BEGIN RECORDS SUPPLIED
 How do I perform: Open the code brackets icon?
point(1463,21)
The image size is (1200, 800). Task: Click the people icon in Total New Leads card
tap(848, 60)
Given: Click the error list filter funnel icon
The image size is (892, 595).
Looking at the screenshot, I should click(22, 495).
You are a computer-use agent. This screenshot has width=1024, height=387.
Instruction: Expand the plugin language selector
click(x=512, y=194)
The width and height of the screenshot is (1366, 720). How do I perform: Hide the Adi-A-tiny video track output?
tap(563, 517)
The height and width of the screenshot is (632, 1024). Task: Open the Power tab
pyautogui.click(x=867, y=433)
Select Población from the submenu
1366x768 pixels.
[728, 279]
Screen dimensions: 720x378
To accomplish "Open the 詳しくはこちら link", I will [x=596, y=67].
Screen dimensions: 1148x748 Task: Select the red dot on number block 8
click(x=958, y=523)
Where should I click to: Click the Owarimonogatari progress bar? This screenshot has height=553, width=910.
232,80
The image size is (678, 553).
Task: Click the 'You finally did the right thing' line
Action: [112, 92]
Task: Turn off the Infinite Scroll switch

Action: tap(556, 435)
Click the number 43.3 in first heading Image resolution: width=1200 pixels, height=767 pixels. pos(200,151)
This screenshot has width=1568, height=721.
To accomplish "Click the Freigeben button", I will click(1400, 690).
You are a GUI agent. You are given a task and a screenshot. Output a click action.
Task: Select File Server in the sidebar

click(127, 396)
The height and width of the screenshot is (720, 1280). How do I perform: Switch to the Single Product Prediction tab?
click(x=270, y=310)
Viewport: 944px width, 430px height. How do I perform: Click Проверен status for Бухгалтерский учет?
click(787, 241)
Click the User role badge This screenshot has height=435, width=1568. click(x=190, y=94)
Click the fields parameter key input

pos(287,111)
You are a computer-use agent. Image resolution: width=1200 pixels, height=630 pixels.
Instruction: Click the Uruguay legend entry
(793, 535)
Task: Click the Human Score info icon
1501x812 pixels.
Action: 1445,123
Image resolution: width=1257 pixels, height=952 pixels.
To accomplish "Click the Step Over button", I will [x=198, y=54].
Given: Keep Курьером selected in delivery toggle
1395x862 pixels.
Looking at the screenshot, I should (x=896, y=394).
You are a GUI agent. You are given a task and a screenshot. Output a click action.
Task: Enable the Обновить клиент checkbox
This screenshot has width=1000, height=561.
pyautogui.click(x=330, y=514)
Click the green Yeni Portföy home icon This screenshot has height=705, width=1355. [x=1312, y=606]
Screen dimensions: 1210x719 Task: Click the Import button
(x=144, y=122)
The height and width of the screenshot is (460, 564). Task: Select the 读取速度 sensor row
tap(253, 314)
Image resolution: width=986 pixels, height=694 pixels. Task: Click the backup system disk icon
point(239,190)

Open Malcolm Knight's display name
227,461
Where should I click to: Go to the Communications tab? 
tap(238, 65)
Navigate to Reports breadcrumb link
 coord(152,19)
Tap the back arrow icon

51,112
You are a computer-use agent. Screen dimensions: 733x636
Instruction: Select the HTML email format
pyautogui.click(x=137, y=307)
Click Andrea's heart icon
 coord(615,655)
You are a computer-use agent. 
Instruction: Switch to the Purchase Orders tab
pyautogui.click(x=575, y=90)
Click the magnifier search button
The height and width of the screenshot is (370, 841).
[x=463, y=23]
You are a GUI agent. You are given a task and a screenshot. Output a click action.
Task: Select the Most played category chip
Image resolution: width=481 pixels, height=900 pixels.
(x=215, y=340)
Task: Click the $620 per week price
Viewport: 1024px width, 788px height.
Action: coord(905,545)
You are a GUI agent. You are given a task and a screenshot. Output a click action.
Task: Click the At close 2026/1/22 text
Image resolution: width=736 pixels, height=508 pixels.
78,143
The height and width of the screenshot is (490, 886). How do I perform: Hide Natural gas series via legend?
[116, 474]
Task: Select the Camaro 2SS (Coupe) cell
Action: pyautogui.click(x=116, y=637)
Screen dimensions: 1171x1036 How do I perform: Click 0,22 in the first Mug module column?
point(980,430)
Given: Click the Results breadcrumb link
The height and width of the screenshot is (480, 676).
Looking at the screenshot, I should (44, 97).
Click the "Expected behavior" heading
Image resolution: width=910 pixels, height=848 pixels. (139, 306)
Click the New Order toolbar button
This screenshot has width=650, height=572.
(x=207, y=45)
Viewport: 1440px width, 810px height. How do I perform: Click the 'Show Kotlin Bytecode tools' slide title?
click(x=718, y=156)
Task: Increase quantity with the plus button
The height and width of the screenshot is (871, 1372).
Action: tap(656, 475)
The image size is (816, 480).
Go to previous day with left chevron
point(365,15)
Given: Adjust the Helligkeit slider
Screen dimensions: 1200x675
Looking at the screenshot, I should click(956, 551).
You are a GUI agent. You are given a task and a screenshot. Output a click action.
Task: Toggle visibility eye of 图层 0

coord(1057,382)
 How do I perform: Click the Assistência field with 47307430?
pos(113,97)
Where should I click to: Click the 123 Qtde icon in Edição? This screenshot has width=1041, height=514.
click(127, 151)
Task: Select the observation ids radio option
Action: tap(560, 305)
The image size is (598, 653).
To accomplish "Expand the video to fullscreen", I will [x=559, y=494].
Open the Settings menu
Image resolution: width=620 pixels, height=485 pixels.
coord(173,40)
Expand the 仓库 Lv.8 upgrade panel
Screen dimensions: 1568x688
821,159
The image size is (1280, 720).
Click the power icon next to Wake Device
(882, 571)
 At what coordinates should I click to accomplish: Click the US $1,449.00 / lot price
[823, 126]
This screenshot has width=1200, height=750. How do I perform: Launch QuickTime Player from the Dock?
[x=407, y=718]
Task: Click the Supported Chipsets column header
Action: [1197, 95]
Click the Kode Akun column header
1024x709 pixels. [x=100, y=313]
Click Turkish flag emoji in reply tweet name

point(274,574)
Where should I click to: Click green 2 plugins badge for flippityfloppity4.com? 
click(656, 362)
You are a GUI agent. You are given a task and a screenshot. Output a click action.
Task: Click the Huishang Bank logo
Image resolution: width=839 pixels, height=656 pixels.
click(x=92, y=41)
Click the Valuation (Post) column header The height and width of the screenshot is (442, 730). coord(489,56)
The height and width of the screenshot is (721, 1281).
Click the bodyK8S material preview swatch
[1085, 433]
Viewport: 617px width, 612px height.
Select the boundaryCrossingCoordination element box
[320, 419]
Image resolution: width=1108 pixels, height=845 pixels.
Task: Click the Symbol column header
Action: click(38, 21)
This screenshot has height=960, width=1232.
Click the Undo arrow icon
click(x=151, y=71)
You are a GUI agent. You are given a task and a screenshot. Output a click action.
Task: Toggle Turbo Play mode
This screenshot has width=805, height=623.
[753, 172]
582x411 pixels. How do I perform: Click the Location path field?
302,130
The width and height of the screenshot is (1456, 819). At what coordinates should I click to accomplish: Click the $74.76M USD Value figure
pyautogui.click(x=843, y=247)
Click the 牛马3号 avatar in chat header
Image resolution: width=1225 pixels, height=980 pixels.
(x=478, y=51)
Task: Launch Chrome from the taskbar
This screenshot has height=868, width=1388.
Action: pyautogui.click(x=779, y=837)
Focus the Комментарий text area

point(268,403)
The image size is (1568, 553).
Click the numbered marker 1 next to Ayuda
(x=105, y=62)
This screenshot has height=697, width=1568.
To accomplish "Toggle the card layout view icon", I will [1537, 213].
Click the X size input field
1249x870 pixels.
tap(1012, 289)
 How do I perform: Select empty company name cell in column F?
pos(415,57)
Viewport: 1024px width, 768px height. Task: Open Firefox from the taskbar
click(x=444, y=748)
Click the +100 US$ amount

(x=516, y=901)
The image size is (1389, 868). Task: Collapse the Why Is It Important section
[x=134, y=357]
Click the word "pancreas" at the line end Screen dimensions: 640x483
END RECORDS SUPPLIED
→ INSTRUCTIONS TO FOLLOW
Identify each line in the entries with the word "computer" and copy it.

→ WRITTEN REPLY
You are a computer-use agent. This screenshot has width=1024, height=387.
You are a computer-use agent. Image resolution: width=1200 pixels, height=630 pixels.
You are a computer-use agent. Screen dimensions: 733x636
You are a computer-use agent. 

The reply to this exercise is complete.